8.           Waiver of Lender's Rights.  Lender shall not be deemed to have waived any of Lender's rights under this Agreement or under any other writing signed by Borrower unless the waiver is in writing and signed by Lender.  No delay or omission on the part of Lender in exercising any right shall operate as a waiver of such right or any other right.  A waiver on any one occasion shall not be construed as a bar to or waiver of any right or remedy on any future occasion.

9.           Lender's Remedies Cumulative.  All of Lender's rights and remedies, whether evidenced by this Agreement or by any other writing, shall be cumulative and in addition to any other remedies which may be available at law or in equity.  Any such remedy may be exercised separately or concurrently, and the exercise of any remedy shall not be deemed an election of remedies.  Any single or partial exercise of any right, power or remedy hereunder shall not preclude the further exercise thereof and every right, power and remedy of Lender shall continue in full force an effect unless and until such right, power or remedy is specifically waived by an instrument in writing as provided in paragraph 8 above.

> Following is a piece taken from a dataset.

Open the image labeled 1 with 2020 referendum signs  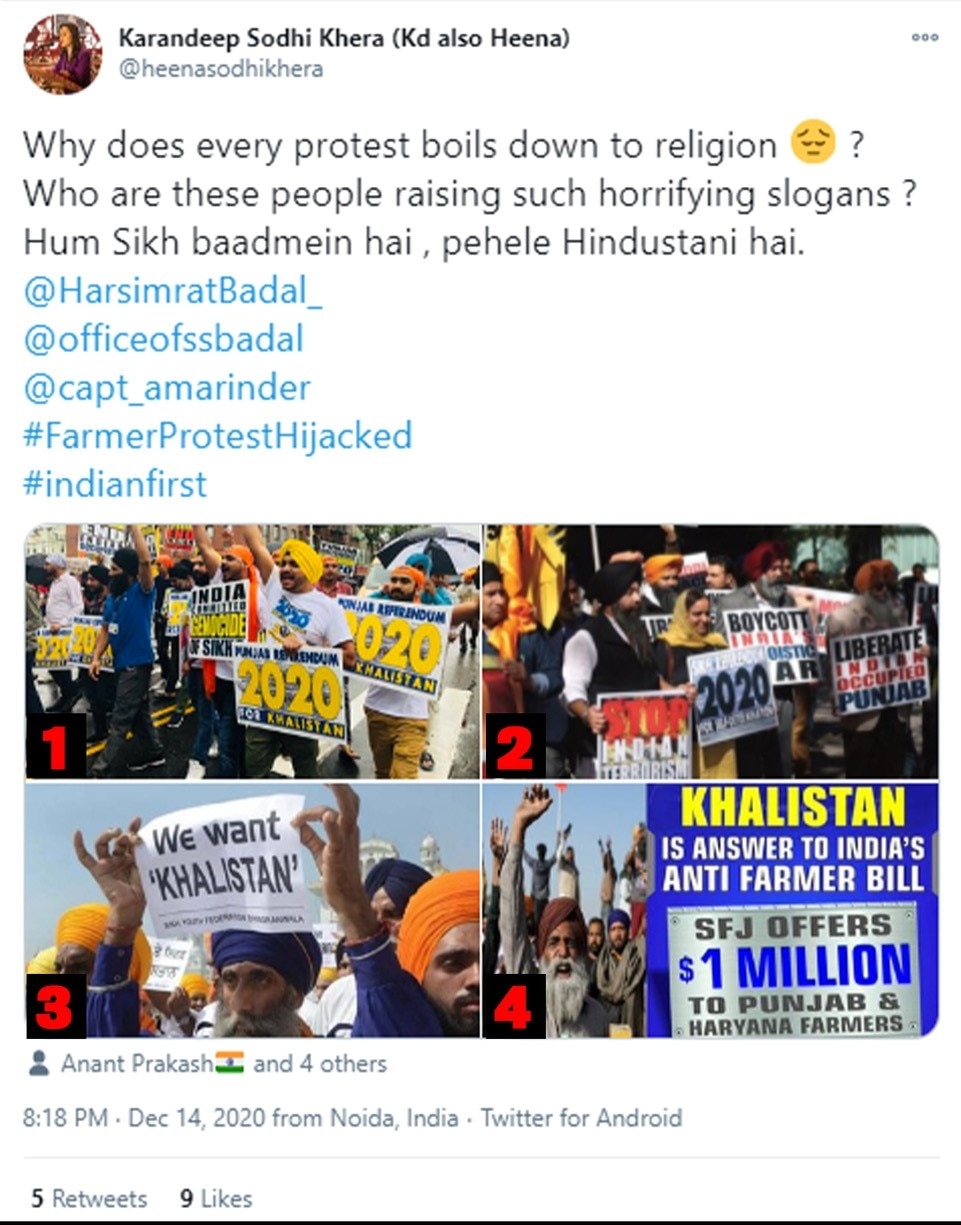tap(253, 652)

10.           Notice.  All notices and other communications required or permitted hereunder to be effective shall be made in writing, and, unless otherwise expressly provided herein, shall be deemed to have been duly given and received when delivered by hand, or, if mailed, three (3) business days after deposit in the mail, with postage prepaid for registered or certified mail, or, in case of faxed notice, when sent, if answer back or confirmation received, and addressed to the party at its address as follows:
 
 
 If to Borrower: 
Latigo Shore Music, Inc.
Attn. Steve Dorff, Chief Executive Officer
31 Roundup Road
Bell Canyon, CA 91307
 
     
 If to Lender:
Brooktide, LLC
123 West Nye Lane, #510
Carson City, NV 89706
 
 
11.           Agreement Binding.  This Agreement and all rights and liabilities under it and in the indebtedness secured by it and the Collateral described in it shall inure to the benefit of Lender, their respective successors, heirs, executors, administrators, and assigns, and shall be binding upon Borrower and Borrower's successors and assigns.

12.           Termination of Agreement.  This Agreement shall terminate immediately upon the full payment of the indebtedness secured by this Agreement together with all interest and other costs and fees provided for in the Agreement or in the Note or in any other promissory note evidencing the indebtedness.

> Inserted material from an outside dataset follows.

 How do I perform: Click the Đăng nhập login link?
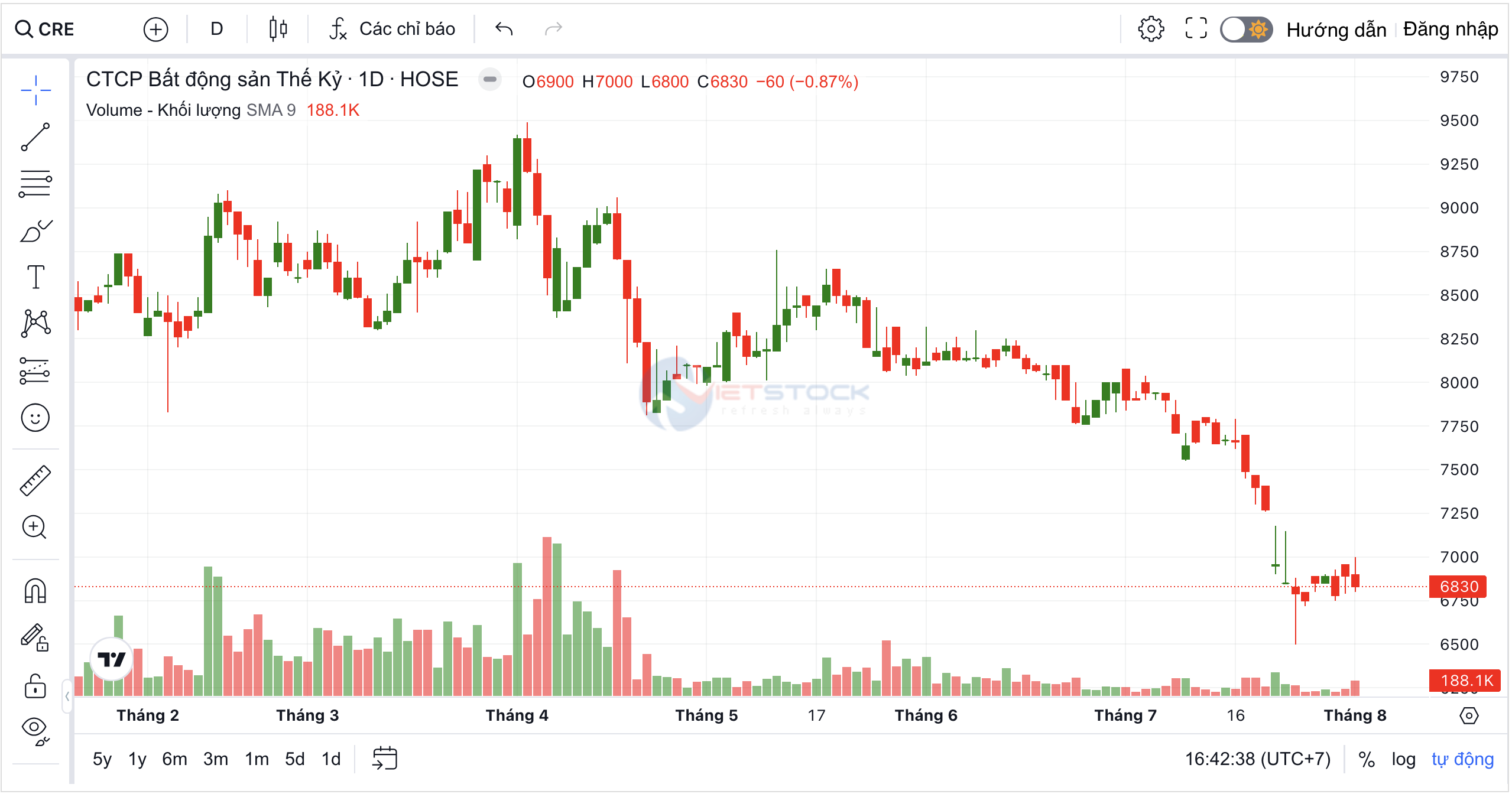(x=1450, y=29)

13.           Lender's Expenses.  Borrower shall pay to Lender on demand, together with interest at the highest rate allowed by law, any and all advances, charges, costs and expenses, including, without limitation, legal expenses and attorneys' fees, incurred or expended by Lender in exercising or enforcing any right, power or remedy conferred by this Agreement, by the Note, by any other document made by and between Lender and Borrower, or by law, or in any action to construe the provisions hereof.  If not so paid by Borrower, all such advances, charges, costs and expenses shall become a part of the obligations secured hereunder, shall bear interest at the same rate as the principal amount of the Note, and shall be paid to Borrower immediately upon demand.

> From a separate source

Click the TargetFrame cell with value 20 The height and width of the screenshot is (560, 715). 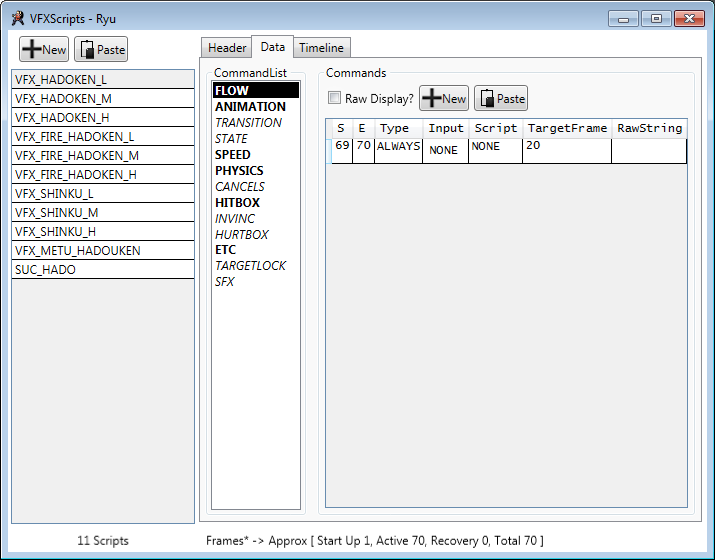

14.           Illegality of Part of Agreement.  If any portion of this Agreement is held to be illegal, then only that portion is void and not the entire Agreement.

15.           Governing Law.  This Agreement and the rights of the parties hereunder shall be governed by and construed in accordance with the laws of the State of California and of the United States.

16.           Transfer by Lender.  Upon the transfer of all or any part of the Lender's interest in the Note and the security therefore, Lender may transfer the Collateral and shall be fully discharged thereafter from all liability and responsibility with respect to the Collateral, and the transferee shall be vested with all the rights and powers of Lender hereunder with respect to the Collateral so transferred.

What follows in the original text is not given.